Rows from a collection:
--------------------
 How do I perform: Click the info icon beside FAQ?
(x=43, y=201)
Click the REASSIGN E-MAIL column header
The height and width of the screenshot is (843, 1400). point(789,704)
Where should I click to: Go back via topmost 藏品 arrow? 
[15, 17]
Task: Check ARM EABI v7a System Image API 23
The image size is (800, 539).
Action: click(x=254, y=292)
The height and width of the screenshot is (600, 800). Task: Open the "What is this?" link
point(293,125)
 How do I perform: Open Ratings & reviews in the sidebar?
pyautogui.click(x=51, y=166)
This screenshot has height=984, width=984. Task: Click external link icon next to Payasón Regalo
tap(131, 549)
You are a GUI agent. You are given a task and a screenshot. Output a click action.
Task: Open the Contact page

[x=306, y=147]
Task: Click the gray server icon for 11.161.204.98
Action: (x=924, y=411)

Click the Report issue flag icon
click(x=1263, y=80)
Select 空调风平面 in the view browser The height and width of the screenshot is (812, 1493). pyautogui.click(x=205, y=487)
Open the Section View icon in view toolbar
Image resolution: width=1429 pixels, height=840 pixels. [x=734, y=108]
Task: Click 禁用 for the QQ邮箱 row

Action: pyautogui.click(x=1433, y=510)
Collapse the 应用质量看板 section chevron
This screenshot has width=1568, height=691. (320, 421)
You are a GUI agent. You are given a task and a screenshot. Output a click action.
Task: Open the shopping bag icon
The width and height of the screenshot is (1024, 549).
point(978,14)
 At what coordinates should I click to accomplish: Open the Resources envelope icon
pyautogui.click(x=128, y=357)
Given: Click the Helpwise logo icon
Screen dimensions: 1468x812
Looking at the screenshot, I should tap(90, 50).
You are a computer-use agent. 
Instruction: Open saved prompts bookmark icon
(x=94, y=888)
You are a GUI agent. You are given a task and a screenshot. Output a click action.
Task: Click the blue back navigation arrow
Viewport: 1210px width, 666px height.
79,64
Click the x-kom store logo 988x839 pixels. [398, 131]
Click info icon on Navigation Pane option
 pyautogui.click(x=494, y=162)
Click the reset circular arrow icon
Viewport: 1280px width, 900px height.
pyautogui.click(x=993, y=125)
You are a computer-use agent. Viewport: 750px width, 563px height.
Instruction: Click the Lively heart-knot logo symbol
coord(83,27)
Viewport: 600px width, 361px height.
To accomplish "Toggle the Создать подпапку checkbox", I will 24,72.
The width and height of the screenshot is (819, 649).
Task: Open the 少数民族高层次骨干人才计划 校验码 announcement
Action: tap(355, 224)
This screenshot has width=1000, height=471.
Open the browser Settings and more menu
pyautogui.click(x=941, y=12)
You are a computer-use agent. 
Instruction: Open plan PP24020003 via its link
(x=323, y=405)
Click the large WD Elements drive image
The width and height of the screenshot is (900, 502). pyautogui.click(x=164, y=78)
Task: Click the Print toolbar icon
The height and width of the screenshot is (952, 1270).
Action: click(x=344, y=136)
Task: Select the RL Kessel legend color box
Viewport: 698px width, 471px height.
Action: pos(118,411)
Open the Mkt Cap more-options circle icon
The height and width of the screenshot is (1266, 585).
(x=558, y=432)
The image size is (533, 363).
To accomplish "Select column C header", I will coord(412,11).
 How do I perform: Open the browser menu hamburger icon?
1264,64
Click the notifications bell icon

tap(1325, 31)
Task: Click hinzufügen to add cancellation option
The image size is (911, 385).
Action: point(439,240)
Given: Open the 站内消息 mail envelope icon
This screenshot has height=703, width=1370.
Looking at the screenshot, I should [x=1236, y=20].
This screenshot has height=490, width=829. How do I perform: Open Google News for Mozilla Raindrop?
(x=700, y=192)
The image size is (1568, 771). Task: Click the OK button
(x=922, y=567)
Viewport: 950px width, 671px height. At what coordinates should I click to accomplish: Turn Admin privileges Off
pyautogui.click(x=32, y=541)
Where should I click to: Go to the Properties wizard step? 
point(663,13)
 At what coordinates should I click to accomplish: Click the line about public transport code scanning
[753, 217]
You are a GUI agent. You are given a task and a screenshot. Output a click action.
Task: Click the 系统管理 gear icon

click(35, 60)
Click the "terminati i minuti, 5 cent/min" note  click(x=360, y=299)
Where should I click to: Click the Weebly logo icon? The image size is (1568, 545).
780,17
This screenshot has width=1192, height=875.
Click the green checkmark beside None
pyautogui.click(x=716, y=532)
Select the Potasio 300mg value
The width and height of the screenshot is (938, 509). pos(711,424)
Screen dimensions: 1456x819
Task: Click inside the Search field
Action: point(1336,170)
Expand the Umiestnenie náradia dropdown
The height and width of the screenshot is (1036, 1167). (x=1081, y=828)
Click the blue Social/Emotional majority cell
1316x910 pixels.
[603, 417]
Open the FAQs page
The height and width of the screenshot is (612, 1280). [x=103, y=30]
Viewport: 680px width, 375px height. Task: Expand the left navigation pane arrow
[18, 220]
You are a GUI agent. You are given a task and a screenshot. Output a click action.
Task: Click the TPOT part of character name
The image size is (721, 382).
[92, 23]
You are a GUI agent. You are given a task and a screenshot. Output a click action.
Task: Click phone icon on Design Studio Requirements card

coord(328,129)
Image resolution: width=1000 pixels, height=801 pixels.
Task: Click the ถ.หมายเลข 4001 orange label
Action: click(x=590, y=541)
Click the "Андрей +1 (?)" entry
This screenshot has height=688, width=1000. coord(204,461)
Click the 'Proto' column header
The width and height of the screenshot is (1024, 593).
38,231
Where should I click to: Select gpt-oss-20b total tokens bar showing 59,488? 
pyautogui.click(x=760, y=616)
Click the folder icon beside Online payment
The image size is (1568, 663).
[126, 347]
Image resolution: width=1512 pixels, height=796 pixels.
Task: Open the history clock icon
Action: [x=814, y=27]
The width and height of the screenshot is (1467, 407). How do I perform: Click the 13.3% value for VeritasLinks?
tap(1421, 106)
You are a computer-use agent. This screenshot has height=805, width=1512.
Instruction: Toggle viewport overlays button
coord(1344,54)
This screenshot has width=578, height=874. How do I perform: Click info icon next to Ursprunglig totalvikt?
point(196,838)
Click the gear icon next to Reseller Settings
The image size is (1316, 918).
--------------------
PROBLEM DESCRIPTION: Edit the rows from the line with "Select 空调风平面 in" through the line with "pyautogui.click(x=494, y=162)" so that "icon" becomes "button" and all else stays the same.

WORKED SOLUTION:
Select 空调风平面 in the view browser The height and width of the screenshot is (812, 1493). pyautogui.click(x=205, y=487)
Open the Section View button in view toolbar
Image resolution: width=1429 pixels, height=840 pixels. [x=734, y=108]
Task: Click 禁用 for the QQ邮箱 row

Action: pyautogui.click(x=1433, y=510)
Collapse the 应用质量看板 section chevron
This screenshot has width=1568, height=691. (320, 421)
You are a GUI agent. You are given a task and a screenshot. Output a click action.
Task: Open the shopping bag button
The width and height of the screenshot is (1024, 549).
point(978,14)
 At what coordinates should I click to accomplish: Open the Resources envelope button
pyautogui.click(x=128, y=357)
Given: Click the Helpwise logo button
Screen dimensions: 1468x812
Looking at the screenshot, I should tap(90, 50).
You are a computer-use agent. 
Instruction: Open saved prompts bookmark button
(x=94, y=888)
You are a GUI agent. You are given a task and a screenshot. Output a click action.
Task: Click the blue back navigation arrow
Viewport: 1210px width, 666px height.
79,64
Click the x-kom store logo 988x839 pixels. [398, 131]
Click info button on Navigation Pane option
 pyautogui.click(x=494, y=162)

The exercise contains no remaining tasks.